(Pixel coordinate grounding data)
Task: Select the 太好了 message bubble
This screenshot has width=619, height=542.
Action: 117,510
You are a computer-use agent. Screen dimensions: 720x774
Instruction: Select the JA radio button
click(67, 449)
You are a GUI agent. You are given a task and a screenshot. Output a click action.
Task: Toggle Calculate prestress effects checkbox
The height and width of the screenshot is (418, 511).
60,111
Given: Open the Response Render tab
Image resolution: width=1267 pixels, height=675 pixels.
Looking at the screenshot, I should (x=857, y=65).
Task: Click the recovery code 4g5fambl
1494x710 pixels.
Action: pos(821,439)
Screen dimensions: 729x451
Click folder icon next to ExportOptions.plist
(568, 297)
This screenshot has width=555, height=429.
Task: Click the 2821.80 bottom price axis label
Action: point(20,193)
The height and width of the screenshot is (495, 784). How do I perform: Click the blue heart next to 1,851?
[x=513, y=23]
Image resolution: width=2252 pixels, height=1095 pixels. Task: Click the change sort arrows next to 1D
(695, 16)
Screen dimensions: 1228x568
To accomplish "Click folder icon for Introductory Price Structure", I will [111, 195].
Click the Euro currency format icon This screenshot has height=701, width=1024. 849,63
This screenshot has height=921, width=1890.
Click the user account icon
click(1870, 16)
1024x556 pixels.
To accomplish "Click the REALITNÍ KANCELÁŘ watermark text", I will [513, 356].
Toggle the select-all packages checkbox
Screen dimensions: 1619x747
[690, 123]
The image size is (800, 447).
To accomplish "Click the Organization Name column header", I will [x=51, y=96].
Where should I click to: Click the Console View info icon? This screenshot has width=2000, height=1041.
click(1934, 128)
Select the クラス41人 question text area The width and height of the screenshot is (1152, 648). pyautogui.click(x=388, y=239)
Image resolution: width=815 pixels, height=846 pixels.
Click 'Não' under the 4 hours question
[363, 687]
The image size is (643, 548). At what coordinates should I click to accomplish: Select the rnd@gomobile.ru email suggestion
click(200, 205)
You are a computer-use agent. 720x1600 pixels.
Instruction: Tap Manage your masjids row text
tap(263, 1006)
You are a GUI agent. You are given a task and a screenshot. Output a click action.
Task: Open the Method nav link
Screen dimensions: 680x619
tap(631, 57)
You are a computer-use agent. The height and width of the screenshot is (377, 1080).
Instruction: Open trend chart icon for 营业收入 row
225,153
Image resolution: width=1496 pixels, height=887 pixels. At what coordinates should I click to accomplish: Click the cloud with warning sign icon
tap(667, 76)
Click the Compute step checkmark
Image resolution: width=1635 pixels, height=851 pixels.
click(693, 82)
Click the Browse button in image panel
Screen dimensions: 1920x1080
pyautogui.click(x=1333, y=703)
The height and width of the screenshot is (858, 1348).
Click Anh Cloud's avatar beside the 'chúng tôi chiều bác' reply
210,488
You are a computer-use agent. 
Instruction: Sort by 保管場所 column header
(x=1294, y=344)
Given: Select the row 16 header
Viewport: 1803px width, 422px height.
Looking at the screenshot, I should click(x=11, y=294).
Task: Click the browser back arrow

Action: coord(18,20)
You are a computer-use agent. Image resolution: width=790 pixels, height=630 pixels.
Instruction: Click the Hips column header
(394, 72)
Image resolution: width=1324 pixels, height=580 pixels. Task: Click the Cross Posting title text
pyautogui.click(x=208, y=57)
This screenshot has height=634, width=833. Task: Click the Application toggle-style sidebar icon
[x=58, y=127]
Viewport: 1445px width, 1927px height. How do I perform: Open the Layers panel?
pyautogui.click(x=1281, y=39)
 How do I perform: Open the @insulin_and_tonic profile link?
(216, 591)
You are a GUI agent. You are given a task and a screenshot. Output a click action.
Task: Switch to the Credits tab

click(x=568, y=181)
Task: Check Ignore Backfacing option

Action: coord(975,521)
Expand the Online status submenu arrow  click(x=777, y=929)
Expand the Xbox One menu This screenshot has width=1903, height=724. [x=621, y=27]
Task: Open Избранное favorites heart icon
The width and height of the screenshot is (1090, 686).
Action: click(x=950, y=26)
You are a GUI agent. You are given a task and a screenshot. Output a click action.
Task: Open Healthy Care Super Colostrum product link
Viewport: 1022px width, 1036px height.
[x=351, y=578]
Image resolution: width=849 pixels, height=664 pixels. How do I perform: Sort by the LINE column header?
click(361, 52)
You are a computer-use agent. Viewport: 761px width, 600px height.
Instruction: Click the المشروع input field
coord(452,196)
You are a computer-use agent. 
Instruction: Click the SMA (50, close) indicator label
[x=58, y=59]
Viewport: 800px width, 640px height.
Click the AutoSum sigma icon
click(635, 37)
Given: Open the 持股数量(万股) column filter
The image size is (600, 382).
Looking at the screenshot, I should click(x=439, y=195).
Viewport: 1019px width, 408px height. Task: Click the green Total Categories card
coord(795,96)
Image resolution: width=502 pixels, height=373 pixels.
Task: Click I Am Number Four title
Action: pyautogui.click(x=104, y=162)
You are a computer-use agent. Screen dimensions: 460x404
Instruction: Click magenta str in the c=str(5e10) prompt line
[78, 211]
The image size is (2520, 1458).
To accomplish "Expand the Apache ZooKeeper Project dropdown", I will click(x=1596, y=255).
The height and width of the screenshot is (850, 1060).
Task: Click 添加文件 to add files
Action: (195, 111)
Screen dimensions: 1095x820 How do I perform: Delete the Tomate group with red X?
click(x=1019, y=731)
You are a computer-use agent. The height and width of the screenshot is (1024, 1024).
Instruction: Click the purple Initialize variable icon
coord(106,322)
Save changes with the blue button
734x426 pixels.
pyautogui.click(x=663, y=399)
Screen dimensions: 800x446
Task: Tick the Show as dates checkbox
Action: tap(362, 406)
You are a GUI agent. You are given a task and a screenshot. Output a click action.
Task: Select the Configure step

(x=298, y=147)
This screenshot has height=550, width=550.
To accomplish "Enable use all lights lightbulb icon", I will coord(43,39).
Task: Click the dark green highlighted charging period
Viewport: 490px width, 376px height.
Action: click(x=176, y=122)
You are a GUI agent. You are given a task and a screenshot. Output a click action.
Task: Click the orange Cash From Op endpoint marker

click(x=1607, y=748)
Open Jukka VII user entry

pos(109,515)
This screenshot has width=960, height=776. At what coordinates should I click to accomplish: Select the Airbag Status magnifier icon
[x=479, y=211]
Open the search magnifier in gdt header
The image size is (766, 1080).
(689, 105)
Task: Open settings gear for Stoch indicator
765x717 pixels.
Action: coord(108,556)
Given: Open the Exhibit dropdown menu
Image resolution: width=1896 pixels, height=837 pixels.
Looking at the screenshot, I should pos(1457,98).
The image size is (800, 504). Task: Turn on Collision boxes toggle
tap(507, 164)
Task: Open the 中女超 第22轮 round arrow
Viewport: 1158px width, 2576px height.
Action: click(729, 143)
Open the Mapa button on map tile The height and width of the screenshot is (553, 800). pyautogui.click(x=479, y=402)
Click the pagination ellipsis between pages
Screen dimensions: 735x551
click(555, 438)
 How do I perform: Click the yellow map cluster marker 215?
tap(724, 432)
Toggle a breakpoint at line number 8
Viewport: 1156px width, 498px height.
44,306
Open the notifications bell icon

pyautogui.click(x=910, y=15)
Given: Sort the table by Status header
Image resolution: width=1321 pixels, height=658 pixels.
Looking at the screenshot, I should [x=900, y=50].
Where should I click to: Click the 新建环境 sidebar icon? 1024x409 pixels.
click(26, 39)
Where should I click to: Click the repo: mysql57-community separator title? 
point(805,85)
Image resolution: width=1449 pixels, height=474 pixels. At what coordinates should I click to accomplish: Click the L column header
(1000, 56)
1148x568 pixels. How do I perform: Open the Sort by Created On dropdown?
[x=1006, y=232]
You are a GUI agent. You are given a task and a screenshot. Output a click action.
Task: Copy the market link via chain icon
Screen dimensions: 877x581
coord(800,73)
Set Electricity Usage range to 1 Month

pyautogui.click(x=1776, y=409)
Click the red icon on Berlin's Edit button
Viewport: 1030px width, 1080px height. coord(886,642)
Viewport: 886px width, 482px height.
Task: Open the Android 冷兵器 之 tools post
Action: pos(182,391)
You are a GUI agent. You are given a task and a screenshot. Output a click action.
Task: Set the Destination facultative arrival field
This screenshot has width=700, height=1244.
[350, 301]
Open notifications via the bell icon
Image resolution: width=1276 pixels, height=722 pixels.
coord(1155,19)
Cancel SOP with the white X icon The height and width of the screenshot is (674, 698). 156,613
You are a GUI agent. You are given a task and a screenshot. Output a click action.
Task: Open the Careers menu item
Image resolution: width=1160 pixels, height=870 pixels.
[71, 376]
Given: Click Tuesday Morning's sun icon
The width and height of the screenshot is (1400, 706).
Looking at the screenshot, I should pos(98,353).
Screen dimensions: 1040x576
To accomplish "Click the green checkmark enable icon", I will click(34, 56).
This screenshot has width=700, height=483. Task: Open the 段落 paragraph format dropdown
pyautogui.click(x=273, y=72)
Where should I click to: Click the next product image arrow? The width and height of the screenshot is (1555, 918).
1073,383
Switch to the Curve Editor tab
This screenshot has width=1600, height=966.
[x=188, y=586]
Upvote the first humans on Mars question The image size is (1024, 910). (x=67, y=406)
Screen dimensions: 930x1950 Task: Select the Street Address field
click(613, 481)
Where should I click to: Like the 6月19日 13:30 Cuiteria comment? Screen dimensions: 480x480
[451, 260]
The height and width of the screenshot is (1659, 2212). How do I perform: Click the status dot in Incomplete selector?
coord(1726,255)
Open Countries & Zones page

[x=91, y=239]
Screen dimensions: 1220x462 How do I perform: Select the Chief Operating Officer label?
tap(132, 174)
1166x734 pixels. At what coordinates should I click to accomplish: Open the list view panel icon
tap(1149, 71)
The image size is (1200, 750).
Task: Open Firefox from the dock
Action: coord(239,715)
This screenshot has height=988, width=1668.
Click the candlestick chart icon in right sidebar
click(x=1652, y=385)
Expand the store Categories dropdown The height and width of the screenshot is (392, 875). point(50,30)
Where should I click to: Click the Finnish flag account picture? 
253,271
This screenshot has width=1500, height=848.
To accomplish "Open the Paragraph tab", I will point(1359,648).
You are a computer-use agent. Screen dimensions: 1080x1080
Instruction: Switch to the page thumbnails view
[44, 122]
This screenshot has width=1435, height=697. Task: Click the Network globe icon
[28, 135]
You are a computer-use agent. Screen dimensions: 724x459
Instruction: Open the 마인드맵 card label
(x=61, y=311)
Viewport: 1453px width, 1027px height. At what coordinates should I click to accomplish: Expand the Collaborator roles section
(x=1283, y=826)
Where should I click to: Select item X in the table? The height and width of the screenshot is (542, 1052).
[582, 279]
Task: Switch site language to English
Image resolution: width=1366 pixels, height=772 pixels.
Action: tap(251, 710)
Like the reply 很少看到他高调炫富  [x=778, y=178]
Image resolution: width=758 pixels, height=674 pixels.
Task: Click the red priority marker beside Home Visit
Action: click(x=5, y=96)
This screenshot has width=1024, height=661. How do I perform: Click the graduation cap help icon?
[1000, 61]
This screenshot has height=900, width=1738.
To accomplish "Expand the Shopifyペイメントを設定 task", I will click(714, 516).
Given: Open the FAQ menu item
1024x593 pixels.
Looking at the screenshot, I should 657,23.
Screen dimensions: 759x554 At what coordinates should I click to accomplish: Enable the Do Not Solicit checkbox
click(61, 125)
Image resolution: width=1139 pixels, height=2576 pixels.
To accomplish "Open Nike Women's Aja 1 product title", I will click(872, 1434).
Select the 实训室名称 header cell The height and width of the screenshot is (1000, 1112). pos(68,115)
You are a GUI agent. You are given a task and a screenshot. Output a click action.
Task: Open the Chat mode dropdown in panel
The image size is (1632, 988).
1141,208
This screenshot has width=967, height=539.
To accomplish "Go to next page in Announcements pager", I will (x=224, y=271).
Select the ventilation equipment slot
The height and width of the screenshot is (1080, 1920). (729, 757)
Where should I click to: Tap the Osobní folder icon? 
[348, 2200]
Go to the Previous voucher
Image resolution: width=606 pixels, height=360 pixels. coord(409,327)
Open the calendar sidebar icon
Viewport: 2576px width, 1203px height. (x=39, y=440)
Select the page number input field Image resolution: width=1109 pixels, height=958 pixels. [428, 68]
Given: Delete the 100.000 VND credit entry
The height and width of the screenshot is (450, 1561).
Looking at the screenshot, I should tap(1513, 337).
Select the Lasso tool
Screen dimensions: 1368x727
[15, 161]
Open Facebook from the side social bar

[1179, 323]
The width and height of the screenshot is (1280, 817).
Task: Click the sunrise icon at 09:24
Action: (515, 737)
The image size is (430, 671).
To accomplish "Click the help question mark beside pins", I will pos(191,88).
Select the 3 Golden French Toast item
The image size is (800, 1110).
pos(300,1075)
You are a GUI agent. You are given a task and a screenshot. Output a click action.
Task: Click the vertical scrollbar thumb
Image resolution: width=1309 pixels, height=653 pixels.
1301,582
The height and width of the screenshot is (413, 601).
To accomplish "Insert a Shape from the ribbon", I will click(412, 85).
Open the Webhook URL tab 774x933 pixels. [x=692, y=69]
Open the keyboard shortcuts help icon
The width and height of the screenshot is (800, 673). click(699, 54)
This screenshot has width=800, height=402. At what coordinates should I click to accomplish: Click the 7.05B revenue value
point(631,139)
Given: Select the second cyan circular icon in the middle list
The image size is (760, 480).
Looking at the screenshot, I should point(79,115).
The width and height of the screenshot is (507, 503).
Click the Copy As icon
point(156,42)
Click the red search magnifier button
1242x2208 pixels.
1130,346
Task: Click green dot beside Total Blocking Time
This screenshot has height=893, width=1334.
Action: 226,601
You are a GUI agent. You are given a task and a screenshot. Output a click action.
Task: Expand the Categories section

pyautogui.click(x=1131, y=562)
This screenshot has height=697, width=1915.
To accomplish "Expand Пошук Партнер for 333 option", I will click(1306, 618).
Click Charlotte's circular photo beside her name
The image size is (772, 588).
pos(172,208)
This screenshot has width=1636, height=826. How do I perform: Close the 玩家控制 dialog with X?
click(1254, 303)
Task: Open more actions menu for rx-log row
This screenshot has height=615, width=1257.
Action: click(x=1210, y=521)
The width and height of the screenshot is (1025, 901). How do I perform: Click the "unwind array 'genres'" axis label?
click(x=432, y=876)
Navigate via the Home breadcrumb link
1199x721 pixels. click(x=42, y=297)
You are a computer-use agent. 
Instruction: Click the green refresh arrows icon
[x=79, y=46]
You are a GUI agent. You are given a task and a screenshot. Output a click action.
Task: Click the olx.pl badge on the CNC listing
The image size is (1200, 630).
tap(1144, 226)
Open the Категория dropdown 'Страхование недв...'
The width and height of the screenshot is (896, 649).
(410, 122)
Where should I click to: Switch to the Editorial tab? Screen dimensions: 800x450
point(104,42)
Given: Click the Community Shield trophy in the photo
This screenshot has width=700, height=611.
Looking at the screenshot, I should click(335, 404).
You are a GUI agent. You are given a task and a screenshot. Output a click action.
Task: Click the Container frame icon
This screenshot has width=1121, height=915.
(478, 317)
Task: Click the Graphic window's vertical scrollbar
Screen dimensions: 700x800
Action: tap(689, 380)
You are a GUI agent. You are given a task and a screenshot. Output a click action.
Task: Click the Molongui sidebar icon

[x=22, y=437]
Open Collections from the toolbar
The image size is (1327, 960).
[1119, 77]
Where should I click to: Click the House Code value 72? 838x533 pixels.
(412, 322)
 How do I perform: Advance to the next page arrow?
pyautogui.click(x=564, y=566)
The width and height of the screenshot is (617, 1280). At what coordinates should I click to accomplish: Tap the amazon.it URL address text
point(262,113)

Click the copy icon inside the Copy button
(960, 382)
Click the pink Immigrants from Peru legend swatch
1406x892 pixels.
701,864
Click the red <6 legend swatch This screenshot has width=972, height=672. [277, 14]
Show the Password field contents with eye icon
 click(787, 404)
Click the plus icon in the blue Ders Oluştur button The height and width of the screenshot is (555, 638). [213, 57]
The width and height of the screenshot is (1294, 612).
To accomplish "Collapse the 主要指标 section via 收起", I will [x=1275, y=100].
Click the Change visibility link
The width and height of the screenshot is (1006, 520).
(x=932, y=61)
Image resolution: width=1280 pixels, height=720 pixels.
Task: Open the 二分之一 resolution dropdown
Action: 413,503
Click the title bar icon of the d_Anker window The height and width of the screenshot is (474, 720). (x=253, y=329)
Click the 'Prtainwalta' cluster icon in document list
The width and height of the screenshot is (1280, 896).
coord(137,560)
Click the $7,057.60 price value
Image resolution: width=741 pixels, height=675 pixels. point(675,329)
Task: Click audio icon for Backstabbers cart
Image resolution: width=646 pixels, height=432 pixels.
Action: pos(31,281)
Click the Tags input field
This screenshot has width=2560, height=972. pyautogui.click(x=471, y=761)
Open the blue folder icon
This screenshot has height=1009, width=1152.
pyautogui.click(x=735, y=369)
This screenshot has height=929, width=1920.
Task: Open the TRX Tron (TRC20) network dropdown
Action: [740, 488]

AIM OF THE TASK:
The lines that contain the word "scrollbar" are wanted; copy each of them from the records.

EXERCISE ANSWER:
Task: Click the vertical scrollbar thumb
Task: Click the Graphic window's vertical scrollbar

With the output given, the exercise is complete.